Whiskey Nips: Thomas Jefferson and the Whiskey Tax
Thomas Jefferson was not much of a whiskey drinker. He actually hated whiskey, but played a key role in the history and development of whiskey. In 1791, Alexander Hamilton acted as the government treasury secretary and needed a way to get the government out of debt. His idea was to tax distillers and was the man behind the first tax on a domestic product which came to be known as the whiskey tax. It highly favored the mass producers over the farmers with small stills. The farmers paid taxes as if they were running their stills 24 hours a day year round while the large producers paid a flat tax and their cost per gallon of liter of whiskey distilled was much lower.
Jefferson was Secretary of State at the time and even though he was against this tax, he remained quiet on the issue because he had made a deal with Hamilton.
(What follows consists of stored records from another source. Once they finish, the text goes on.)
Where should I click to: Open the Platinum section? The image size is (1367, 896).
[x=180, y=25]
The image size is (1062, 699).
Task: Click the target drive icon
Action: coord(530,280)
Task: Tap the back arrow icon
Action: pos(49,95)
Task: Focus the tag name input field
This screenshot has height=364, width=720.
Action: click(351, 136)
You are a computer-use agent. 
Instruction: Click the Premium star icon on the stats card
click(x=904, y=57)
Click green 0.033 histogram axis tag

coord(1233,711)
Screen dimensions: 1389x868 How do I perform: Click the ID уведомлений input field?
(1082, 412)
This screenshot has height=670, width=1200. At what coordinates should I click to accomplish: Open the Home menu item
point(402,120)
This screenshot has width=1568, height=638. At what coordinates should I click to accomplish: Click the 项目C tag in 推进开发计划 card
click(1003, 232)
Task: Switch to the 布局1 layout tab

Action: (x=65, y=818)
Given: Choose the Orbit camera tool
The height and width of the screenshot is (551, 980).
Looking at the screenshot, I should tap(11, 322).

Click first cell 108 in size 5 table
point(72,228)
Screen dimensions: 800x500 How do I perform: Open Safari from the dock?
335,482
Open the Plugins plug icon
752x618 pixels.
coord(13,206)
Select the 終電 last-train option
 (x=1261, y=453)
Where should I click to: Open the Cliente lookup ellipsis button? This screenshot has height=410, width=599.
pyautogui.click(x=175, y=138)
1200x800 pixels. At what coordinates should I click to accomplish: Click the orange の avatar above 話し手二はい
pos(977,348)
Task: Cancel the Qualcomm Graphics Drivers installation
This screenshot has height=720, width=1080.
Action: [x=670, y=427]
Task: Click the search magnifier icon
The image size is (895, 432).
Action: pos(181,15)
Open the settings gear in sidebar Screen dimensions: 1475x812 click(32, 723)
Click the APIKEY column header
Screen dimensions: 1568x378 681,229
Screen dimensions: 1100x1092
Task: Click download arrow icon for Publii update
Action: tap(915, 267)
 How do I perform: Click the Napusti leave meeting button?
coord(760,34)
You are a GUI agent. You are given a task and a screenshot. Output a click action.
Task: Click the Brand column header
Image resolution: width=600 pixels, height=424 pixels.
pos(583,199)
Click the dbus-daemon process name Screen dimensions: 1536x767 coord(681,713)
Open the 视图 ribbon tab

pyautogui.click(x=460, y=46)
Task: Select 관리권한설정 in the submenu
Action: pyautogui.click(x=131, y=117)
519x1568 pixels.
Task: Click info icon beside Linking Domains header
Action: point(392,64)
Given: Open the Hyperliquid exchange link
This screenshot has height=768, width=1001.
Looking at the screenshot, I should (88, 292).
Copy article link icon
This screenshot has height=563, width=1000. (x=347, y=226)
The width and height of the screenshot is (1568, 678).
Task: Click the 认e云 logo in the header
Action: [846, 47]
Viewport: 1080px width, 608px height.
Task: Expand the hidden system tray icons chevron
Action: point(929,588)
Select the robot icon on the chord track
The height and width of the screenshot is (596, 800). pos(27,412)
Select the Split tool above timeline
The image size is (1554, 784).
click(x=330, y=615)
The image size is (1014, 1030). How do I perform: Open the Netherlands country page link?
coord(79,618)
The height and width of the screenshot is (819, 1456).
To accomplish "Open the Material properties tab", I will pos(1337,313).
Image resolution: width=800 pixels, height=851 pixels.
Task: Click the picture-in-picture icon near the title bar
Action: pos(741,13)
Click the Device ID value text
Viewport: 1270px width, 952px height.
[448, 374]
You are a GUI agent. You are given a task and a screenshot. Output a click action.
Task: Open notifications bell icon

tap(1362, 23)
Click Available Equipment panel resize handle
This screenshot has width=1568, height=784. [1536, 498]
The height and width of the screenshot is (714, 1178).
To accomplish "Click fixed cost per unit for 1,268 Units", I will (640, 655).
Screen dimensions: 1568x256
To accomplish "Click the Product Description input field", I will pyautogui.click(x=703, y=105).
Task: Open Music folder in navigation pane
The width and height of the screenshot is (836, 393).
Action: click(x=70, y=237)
The government was going to take on the states’ war debts, while moving the nation’s capital to Washington, D.C., from Philadelphia. A couple years after the taxes were enacted, people began to fight back because they thought it was unfair. A lot of them tried to hide what they were doing. They refused to pay the tax collectors while also beating them up and breaking into their homes. One of the tax collectors ended up getting tarred and feathered! This act of resistance came to be known as the whiskey rebellion.
When Jefferson became president in 1801, he wanted to end this mess that was created. He was able to repeal the whiskey tax as well as all other internal taxes. He believed that more power should be with the people, rather than the government. This allowed the farmers and small distillers to freely distill while making enough money to support their craft. They were able to develop their skills and take their time to age and create a better product to bring to market, preluding to the rise of craft distilleries.